Il calcio contro il razzismo
“Necessario un segnale netto”
Che sia la svolta tanto attesa? È un interrogativo che si fa strada, in attesa di risposte certe che potranno arrivare soltanto dai fatti.
Romelu Lukaku, il campione dell’Inter vittima di buu razzisti da parte della tifoseria del Cagliari, ha invocato un’azione incisiva e corale da parte del mondo del pallone. “Il calcio è un gioco amato da tutti e non dovremmo accettare alcuna forma di discriminazione che possa provocare vergogna nel nostro sport. Noi calciatori – il suo sfogo, poche ore dopo la partita – dobbiamo essere uniti e prendere una posizione, per far sì che il calcio resti un gioco pulito e divertente per tutti”. Parole che, anche per via della grande popolarità del centravanti belga fresco di arrivo nel nostro campionato, hanno fatto in pochi minuti il giro del pianeta. Numerose le dichiarazioni che sono seguite, anche in Serie A. Tra le più reattive la Lega, che ha subito annunciato: “A ottobre sarà lanciata un’iniziativa, a livello nazionale e internazionale, che coinvolgerà le 20 squadre di Serie A, con l’obiettivo di sensibilizzare tutte le tifoserie”. Ad ogni club sarà chiesto di individuare un proprio calciatore, che entrerà a far parte della “Squadra contro il razzismo”. Un testimonial che, viene annunciato, “si farà portatore dei valori del rispetto e dell’uguaglianza”.

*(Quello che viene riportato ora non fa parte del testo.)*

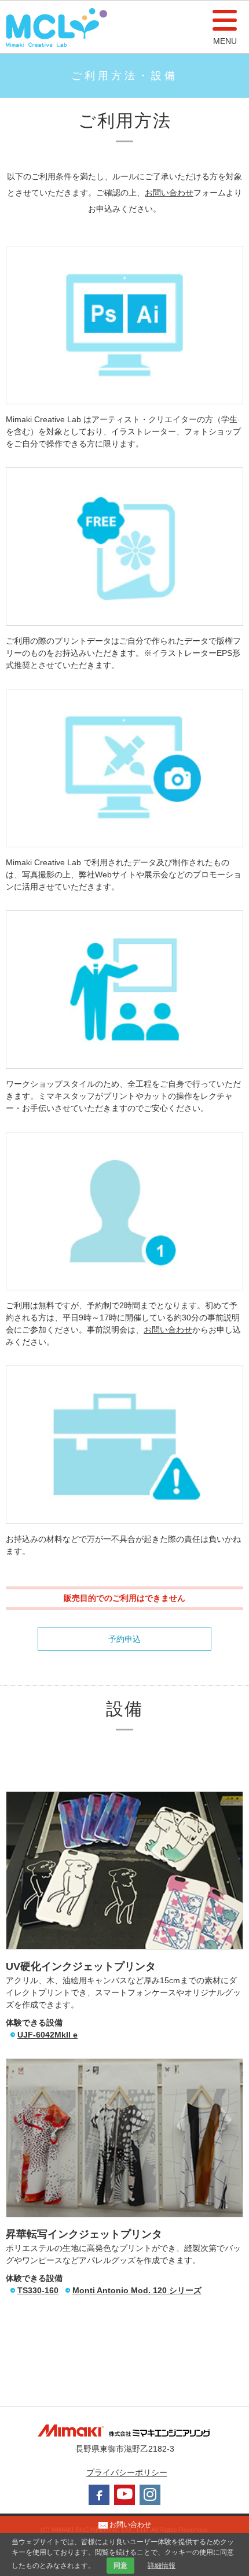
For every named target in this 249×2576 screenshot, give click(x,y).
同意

La proposta sta suscitando apprezzamenti. Ma è bene andarci con i piedi di piombo, memori dei fallimenti passati quando si è trattato di debellare sul serio questo problema, manifestatosi nelle prime giornate di campionato attraverso diverse modalità: il razzismo territoriale contro il Napoli a Firenze, ad esempio; ma anche i cori antisemiti con tanto di saluti romani prima del derby tra Roma e Lazio.
“È un fatto significativo che le istituzioni calcistiche decidano di impegnarsi in una sfida drammaticamente attuale, ma troppo spesso sottovalutata, come quella del razzismo che purtroppo ancora oggi infesta le curve degli stadi italiani. Un tema sul quale più volte siamo intervenuti in passato e sul quale siamo intenzionati a tenere la guardia alta anche in futuro, pretendendo la massima severità per i comportamenti discriminatori ripetutamente messi in atto” ha sottolineato la Presidente UCEI Noemi Di Segni, che ha espresso da un canto soddisfazione ma anche fatto presente le attuali mancanze in merito di giustizia sportiva.
“È necessario che il mondo del calcio lanci un segnale netto, chiudendo le porte degli stadi a chi al loro interno vuol portare solo odio e violenza e lavorando al tempo stesso per favorire un’iniziativa efficace anche sul piano educativo e culturale. Uno sforzo – le sue parole – che è rivolto in particolare ai giovani”.